» Extracted text
'''
I've installed a bunch of these. They now have one that is pressure sensitive. I forgot and sat down to mount the remote. I wanted it to be the right convenient height for the h/o. Shore enough all the buttons I had been hitting earlier to try and test came to life and I got a little squirt. I need to remember these are all different and not to assume I know what I'm doing.


----------



## trout lake (May 9, 2009)

Hey guys
Roast Duck says it's just the same as taking a shower only better. As I usually value his opinion, I went into the shower, got into a head stand position. got my dear wife to hold my legs steady against the shower wall and had her turn on the pressure. Personally, I didn't care for it. The part with the water hitting the dirty parts was ok but I hated it when the water ran up my nose. 
Now considering TOTO was the dog on the Wizard of OZ, if they could incorporate the bidet with what Toto's can do that I can't, I'm sure we'd have a clean winner.
tl


----------



## mo1258 (Mar 2, 2009)

We have done a couple of these and everyone seems to be happy - lots cheaper than the bidet seat!
http://www.minishower.com/minish_commode.html#bottom


----------



## para1 (Jun 17, 2008)

ROCKSTARPLUMBER said:


> Put that bastard in a bottle and you got something sweeter than yohoo.:laughing:


 

:laughing::laughing::laughing::laughing::thumbsup::laughing::laughing::laughing::laughing:


----------



## DUNBAR PLUMBING (Sep 11, 2008)

mo1258 said:


> We have done a couple of these and everyone seems to be happy - lots cheaper than the bidet seat!
> http://www.minishower.com/minish_commode.html#bottom


 

But do you have to be a muslim to use it?

I like it, but that would mean I would have to spread my legs, grab my nutbag and lift them up, then use the other hand with the wand and be able to push the button, go back far enough to get it all.

Now I'm talented...but seriously; there is way too much going on and the back side of my hand would be hitting the water/poop inside the toilet. 

Not good.

I sometimes have issue with the water spraying between the seat and the bowl.


----------



## DUNBAR PLUMBING (Sep 11, 2008)
'''
» Supplied material
'''
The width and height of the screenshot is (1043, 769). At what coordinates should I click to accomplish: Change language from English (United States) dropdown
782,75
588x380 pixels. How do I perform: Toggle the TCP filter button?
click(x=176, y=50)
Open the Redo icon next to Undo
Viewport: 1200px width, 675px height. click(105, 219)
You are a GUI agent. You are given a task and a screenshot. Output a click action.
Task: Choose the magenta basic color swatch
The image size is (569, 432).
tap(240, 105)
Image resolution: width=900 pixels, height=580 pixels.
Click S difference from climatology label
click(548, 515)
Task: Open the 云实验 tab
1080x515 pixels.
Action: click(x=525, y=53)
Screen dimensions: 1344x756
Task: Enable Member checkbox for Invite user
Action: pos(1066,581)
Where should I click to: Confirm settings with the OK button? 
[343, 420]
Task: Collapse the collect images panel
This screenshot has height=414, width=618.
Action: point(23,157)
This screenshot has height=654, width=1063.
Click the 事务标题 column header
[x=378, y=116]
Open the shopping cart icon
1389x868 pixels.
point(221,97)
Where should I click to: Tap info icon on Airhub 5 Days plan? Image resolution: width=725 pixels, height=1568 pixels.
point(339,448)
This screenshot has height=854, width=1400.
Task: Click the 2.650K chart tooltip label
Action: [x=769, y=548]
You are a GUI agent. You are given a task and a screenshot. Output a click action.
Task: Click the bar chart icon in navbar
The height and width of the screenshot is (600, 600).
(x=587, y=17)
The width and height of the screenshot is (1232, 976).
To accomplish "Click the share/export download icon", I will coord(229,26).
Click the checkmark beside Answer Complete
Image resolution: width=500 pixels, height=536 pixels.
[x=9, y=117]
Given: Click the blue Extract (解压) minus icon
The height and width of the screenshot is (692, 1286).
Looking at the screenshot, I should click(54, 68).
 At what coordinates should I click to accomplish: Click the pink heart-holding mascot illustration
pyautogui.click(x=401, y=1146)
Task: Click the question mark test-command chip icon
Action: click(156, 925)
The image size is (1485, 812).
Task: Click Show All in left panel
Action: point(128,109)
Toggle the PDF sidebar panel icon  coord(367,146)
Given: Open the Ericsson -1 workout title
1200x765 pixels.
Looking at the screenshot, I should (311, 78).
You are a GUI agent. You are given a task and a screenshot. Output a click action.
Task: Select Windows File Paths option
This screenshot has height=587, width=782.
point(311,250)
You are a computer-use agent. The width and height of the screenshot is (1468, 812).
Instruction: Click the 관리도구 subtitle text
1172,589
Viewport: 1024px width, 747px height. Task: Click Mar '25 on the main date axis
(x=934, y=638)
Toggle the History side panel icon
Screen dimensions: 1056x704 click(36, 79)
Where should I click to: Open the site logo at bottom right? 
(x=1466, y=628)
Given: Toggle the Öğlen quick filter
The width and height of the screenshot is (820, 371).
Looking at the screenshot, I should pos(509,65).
'''
» Exercise A
In two sentences, summarize the bidet thread.
» Exercise B
Copy everything from "## trout lake" down to "up my nose." in the bidet thread, switching "Roast Duck" to "my neighbor".
The data comes from another source and is not part of the forum thread.

» Task result A
One poster, who has installed many of these units, forgot that a newer model is pressure sensitive and got sprayed after sitting down to mount its remote. Other posters joke about using a bidet, one recommends a mini shower setup as a much cheaper option than a bidet seat, and another doubts its hand-held wand would be practical.

» Task result B
## trout lake (May 9, 2009)

Hey guys
my neighbor says it's just the same as taking a shower only better. As I usually value his opinion, I went into the shower, got into a head stand position. got my dear wife to hold my legs steady against the shower wall and had her turn on the pressure. Personally, I didn't care for it. The part with the water hitting the dirty parts was ok but I hated it when the water ran up my nose.